COVID-19 Boosters May Offer Head Start Against Future Animal Coronaviruses, But Immune "Imprinting" Complicates the Picture
Key Takeaways
- Neutralizing titers after bivalent boosting declined versus emergent Omicron sublineages, reinforcing ongoing antigenic drift and immune escape as drivers of reduced vaccine-matched activity.
- Cross-neutralization was stronger for certain zoonotic sarbecoviruses than for ancestral Wuhan, suggesting booster-elicited antibodies can recognize conserved epitopes relevant to spillover preparedness.
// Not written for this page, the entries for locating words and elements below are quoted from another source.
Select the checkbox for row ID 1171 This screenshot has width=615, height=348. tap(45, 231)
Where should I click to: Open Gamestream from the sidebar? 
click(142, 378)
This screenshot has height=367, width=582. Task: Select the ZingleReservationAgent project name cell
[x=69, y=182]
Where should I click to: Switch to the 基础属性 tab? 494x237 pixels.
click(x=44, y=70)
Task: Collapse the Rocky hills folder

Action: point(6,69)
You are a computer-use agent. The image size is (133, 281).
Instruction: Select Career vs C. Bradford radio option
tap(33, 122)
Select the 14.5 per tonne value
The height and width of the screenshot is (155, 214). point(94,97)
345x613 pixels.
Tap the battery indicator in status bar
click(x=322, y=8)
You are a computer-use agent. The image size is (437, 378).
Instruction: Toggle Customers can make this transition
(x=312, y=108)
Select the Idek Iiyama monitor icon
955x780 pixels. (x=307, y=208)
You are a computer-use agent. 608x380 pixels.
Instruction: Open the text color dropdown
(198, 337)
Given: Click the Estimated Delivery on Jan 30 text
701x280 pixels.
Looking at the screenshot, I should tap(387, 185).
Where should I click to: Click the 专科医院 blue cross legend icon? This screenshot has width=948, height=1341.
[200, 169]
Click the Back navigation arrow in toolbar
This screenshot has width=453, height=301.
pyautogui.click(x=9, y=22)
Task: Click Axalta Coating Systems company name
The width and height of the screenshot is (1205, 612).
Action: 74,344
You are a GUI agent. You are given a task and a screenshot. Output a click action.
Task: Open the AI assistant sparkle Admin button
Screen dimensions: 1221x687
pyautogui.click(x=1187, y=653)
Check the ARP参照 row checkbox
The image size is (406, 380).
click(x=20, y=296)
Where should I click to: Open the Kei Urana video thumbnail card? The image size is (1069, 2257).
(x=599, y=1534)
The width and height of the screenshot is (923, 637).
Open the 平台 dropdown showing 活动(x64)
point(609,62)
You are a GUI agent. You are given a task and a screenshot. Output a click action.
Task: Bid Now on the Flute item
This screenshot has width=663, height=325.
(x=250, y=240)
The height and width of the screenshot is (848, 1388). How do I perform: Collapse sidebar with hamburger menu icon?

COVID-19 boosters can also neutralize certain bat and pangolin coronaviruses, while immune "imprinting" from a person's first viral exposure limits how well that protection adapts to newer variants.
Two new Cambridge studies add nuance to the ongoing conversation surrounding long-term COVID-19 immunity. The first suggests current COVID-19 boosters may offer partial protection against some animal coronaviruses with pandemic potential, whereas the second helps explain why that protection does not always extend smoothly to newer variants.1
Boosters and Cross-Protection Against Zoonotic Coronaviruses
Investigators at the Cambridge Institute of Therapeutic Immunology & Infectious Disease (CITIID) tested blood samples from older UK adults, with a mean age of about 69 years, who had received 4 COVID-19 vaccine doses, including a bivalent booster containing components from both the ancestral Wuhan strain and an Omicron lineage. Neutralizing activity declined against newer Omicron sublineages compared with the original strain, consistent with the virus's ongoing immune escape. Antibodies were also weak against SARS-CoV-1, the more genetically distant virus responsible for the 2003 SARS outbreak.1,2
However, those same antibodies neutralized 2 sarbecoviruses—one isolated from bats, one from pangolins—more effectively than they neutralized the original Wuhan strain, despite neither virus ever having infected a human. Several of the animal coronaviruses tested can already bind the human ACE2 receptor, a key requirement for zoonotic spillover.1,2
When asked what this means for booster recommendations in older or immunocompromised patients, senior study author Ravindra Gupta, MBBS, PhD, professor of global health at CITIID, University of Cambridge, was direct. "The phenomenon of cross protection against certain animal coronaviruses does not change the recommendations," he told Pharmacy Times.
Nonetheless, the researchers suggested the findings support development of next-generation vaccines targeting conserved regions of the spike protein shared across multiple coronaviruses, rather than only the regions most prone to mutation.1
Why "First Impressions" Still Matter
A related study, published in iScience, helps explain the variant-specific decline. Analyzing blood from unvaccinated adults in Nigeria, the team found that most participants had already been infected with SARS-CoV-2—often more than once—well before any formal diagnosis. Despite later Omicron exposure, antibody responses remained dominated by earlier viral strains, a phenomenon known as immune imprinting.3
When researchers experimentally removed antibodies targeting the earliest strains, neutralizing capacity against both older and newer variants dropped sharply, confirming that later responses were largely built on initial immune memory rather than generated anew. Vaccination amplified that existing memory more than it generated fresh responses to Omicron-era variants.3
For pharmacists wondering whether patients infected before ever being vaccinated need different counseling, Gupta noted the immune system doesn't draw a sharp line between the 2 routes of exposure: "Infection and vaccines have similar effects on the immune system in terms of 'locking in,' and so we don't have to treat those with prior infection differently.”
Clinical Implications for Pharmacy Practice
Together, the studies suggest a patient's first viral encounter—whether through infection or vaccination—continues to shape, and in some ways constrain, future immune responses. For pharmacists, this carries 2 practical takeaways.
First, continuing to recommend boosters for older and immunocompromised patients remains worthwhile, because cross-reactive immunity could blunt the severity of a future spillover event even before a matched vaccine exists. For patients skeptical about getting yet another booster, Gupta explained, “[They] are a way of helping direct the immune system towards the rapidly changing virus.”1
Second, variability in patients' "first exposure"—shaped by infection history, geography, and vaccination timing—may help explain inconsistent variant-specific protection observed in practice, independent of adherence to dosing schedules.3
Public health authorities continue to flag zoonotic coronaviruses among pathogens of pandemic concern, underscoring why pharmacist-led vaccine counseling remains central to preparedness strategy. Should next-generation, spike-conserved-region vaccines reach the market, they may eventually give pharmacists a tool that sidesteps the imprinting problem altogether. 1,3-5
When asked how imprinting should inform that next generation of vaccine design, Gupta acknowledged the question is far from settled. "…We do not know for sure what the answer is, but repeated vaccination with different variants eventually appears to redirect immunity to newer variants," he said. "The next generation of vaccines might enable broad targeting of all possible variants, though this is easier said than done."